Chatter Detection in Thin-Wall Milling Based on Multi-Sensor Fusion and Dual-Stream Residual Attention CNN

Abstract

Thin-walled parts exhibit high flexibility, rendering them susceptible to chatter during milling, which can significantly impact machining accuracy, surface quality, and productivity. Therefore, chatter detection plays a crucial role in thin-wall milling. In this study, a chatter detection method based on multi-sensor fusion and a dual-stream convolutional neural network (CNN) is proposed, which can effectively identify the machining status in thin-wall milling.
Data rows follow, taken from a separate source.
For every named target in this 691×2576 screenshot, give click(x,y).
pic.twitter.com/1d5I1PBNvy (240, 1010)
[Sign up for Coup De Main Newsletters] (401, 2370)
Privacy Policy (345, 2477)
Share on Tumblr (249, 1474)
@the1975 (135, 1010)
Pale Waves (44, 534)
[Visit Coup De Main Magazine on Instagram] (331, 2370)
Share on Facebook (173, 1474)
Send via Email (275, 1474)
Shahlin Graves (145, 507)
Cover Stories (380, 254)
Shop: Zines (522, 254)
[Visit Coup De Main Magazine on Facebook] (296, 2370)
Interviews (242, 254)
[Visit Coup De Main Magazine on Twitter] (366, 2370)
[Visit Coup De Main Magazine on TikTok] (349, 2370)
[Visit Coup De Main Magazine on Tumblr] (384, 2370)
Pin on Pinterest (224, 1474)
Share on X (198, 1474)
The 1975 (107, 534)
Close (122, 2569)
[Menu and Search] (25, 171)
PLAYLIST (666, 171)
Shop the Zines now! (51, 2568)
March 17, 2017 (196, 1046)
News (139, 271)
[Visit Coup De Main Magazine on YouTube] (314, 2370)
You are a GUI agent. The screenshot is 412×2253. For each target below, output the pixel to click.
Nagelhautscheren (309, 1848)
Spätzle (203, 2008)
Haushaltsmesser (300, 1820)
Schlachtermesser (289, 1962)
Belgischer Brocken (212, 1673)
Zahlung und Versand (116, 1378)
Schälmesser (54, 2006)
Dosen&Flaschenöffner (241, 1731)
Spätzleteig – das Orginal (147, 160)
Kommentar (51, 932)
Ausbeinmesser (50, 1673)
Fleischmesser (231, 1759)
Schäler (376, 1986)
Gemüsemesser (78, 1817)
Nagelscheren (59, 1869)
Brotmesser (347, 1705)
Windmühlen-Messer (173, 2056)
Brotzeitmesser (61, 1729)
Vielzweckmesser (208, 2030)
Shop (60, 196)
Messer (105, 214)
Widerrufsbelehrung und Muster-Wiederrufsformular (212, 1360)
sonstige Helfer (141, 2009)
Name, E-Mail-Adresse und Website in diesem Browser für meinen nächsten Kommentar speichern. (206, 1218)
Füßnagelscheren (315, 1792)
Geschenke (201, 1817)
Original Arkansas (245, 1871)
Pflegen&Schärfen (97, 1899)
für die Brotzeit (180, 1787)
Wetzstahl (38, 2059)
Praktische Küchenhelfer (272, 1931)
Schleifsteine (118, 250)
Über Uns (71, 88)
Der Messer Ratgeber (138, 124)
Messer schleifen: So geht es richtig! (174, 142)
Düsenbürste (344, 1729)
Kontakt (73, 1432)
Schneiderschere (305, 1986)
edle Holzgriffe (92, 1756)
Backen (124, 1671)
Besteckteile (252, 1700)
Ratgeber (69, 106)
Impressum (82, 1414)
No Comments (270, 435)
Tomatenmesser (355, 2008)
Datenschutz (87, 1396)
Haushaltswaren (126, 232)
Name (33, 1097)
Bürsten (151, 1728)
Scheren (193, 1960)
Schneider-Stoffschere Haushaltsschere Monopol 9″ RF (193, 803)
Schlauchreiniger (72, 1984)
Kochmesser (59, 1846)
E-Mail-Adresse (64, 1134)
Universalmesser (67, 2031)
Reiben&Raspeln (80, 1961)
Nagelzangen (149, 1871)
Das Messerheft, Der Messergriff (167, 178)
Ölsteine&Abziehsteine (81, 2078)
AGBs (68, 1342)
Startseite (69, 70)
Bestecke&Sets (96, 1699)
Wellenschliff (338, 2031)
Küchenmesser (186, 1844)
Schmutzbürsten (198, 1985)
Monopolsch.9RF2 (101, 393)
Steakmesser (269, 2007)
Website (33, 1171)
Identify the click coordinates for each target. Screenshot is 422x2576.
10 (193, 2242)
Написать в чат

Specifically, the acceleration signals and cutting force signals are first collected during the milling process and transformed into the frequency domain using fast Fourier transform (FFT). Secondly, a dual-stream CNN is designed to extract the hidden features from the spectrum of multi-sensor signals, thereby avoiding confusion when learning the features of each sensor signal. Then, considering that the characteristics of each sensor are of different importance for chatter detection, a joint attention mechanism based on residual connection is designed, and the feature weight coefficients are adaptively assigned to obtain the joint features. Finally, the joint features feed into a machining status classifier to identify chatter occurrences. To validate the feasibility and effectiveness of the proposed method, a series of milling tests are conducted. The results demonstrate that the proposed method can accurately distinguish between stable and chatter under various milling scenarios, achieving a detection accuracy of up to 98.68%.